Because we rarely get breakfast out, it didn’t phase me that Luke’s usual breakfast beverage- orange juice- probably wasn’t the best decision with its high fast-acting sugar content, especially right before school. So I let him get Diet Coke.

I know, I know.

As we were driving off after getting our order, I took a sip of my Diet Coke. It wasn’t Diet Coke.

“Um, Luke… test your drink before you drink it.”

Test your drink? What do you mean test your drink? When we go through a drive thru, I very rarely trust the workers to give us diet soda. Don’t get me wrong. They usually get it right. And I’m grateful for that. However, what if they don’t? What if, even though we ordered Diet Coke, they didn’t give him Diet Coke? Luke’s sugar could spike, making an awful day at school. Or worse. So when I tell Luke to test his drink, I mean use his blood glucose meter. I mean dip a test strip in his drink and see what the reading is. If it reads “LO” it’s Diet Coke. If it has a number… a high number… it means it’s regular Coke.

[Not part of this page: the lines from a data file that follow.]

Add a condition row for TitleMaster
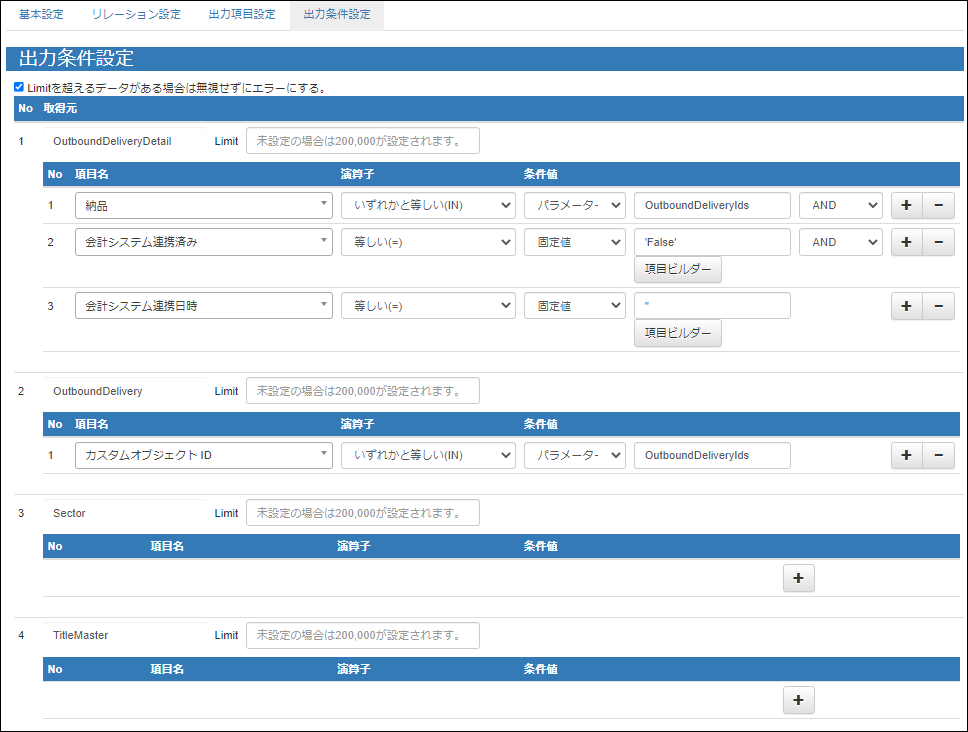The height and width of the screenshot is (732, 968). coord(798,700)

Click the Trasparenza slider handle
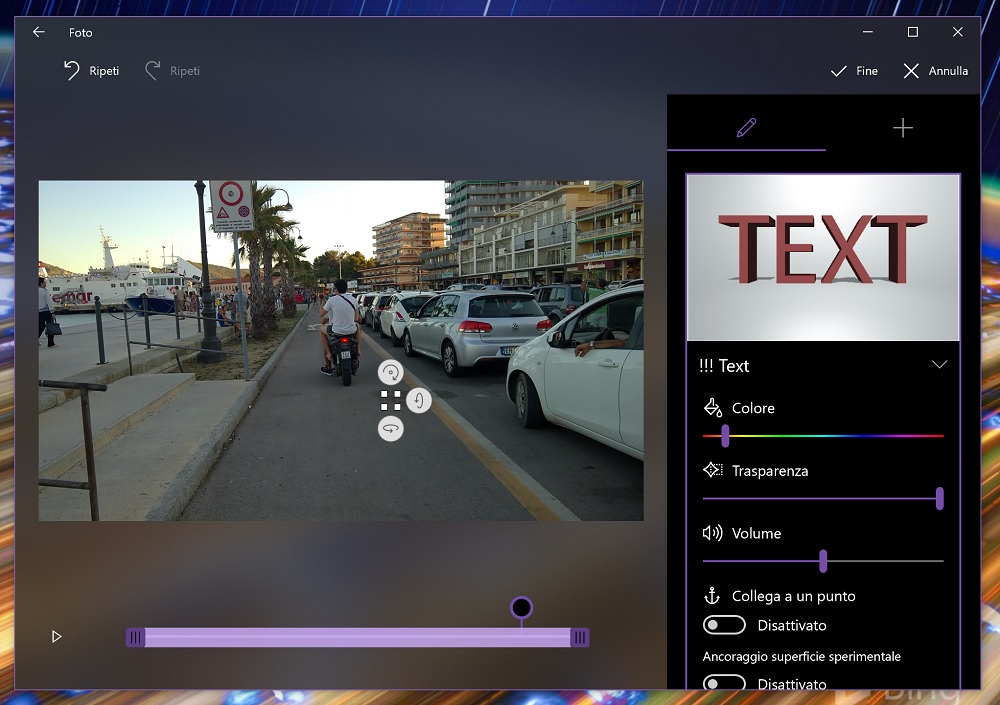[939, 498]
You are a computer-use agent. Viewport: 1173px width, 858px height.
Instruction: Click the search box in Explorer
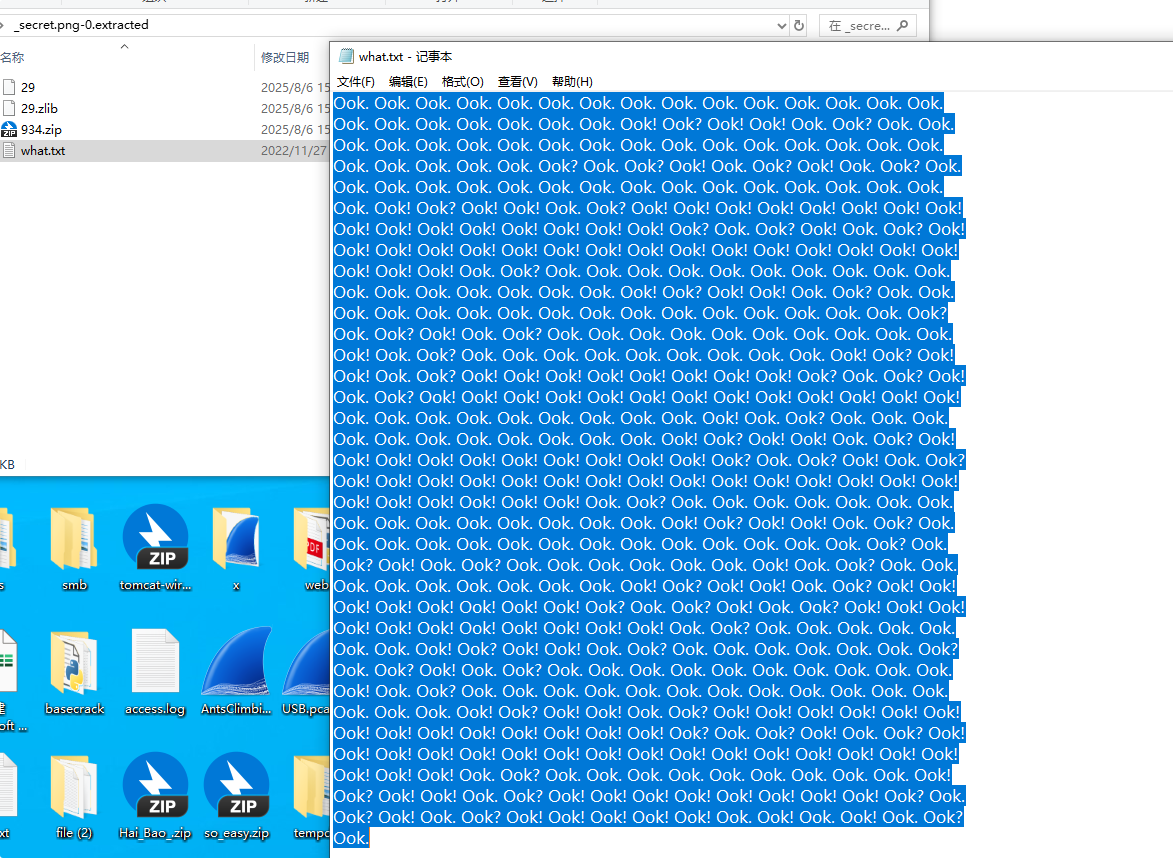[x=867, y=25]
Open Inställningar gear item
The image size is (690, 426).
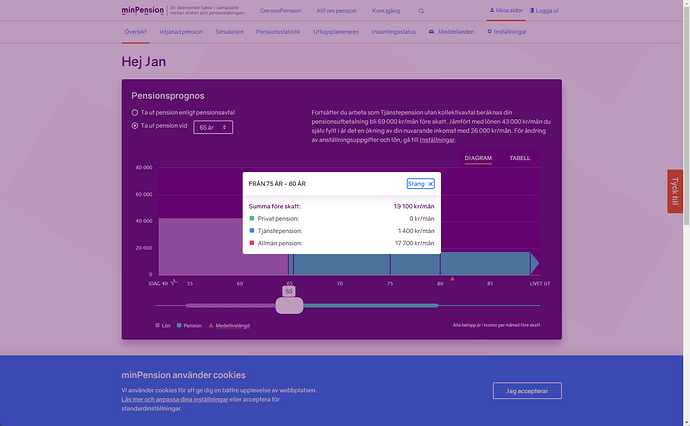506,32
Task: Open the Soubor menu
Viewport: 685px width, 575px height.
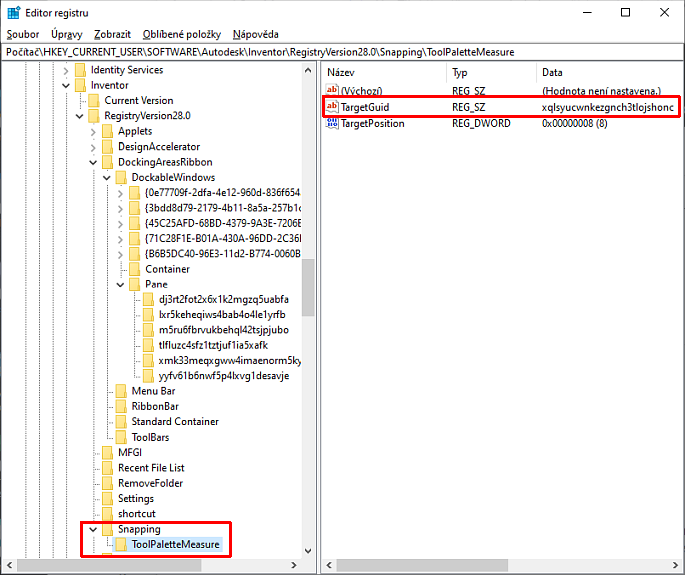Action: click(x=23, y=34)
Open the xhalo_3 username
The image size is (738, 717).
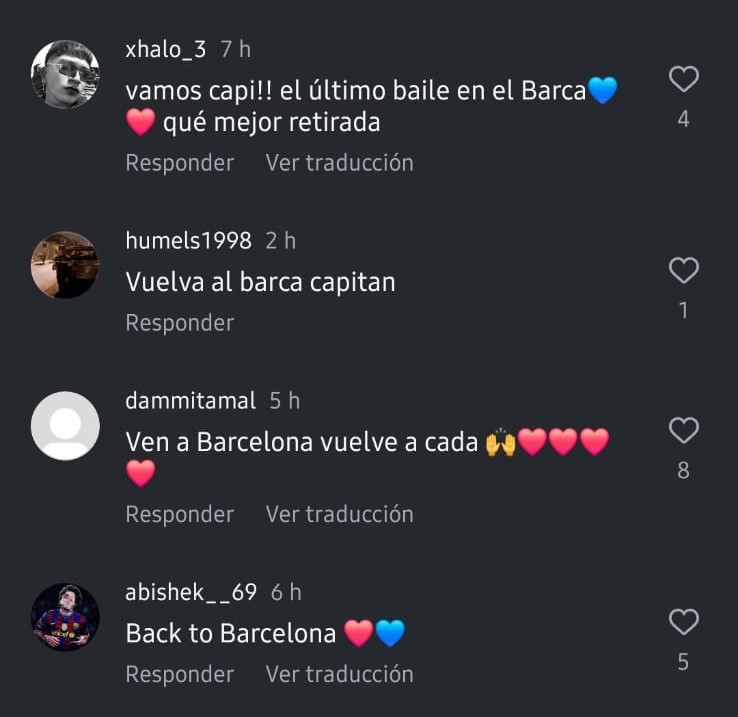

This morning was confirmation that wasting a test strip each time we go through a drive thru is worth it.

testing diet coke

Luke (and I) were given regular Coke. Fortunately, I had a lot of time to spare this morning, so I went back to switch out our drinks and to educate the McDonald’s staff.  I thought it was fortunate that the manager was the one at the counter. I explained to her that my 12-year-old son had Type 1 Diabetes and if we hadn’t tested his soda, his sugar would have skyrocketed and, worse case scenario, it could have landed him in the hospital. I told her I wasn’t angry, but wanted her and her staff to be aware that not everyone orders diet soda because they are counting calories or prefer the taste. She nodded and apologized. Unfortunately, I am fairly certain it went in one ear and out the other. As far as I saw/heard while I was rinsing out Luke’s cup and switching out the soda at the self-serve soda station, she didn’t talk to any of her employees about it. Not even the one in charge of doing drive-thru drinks.

The moral of the story: Trust your gut. And don’t feel silly when you test your soda and/or ask your server a million times if it truly is diet soda.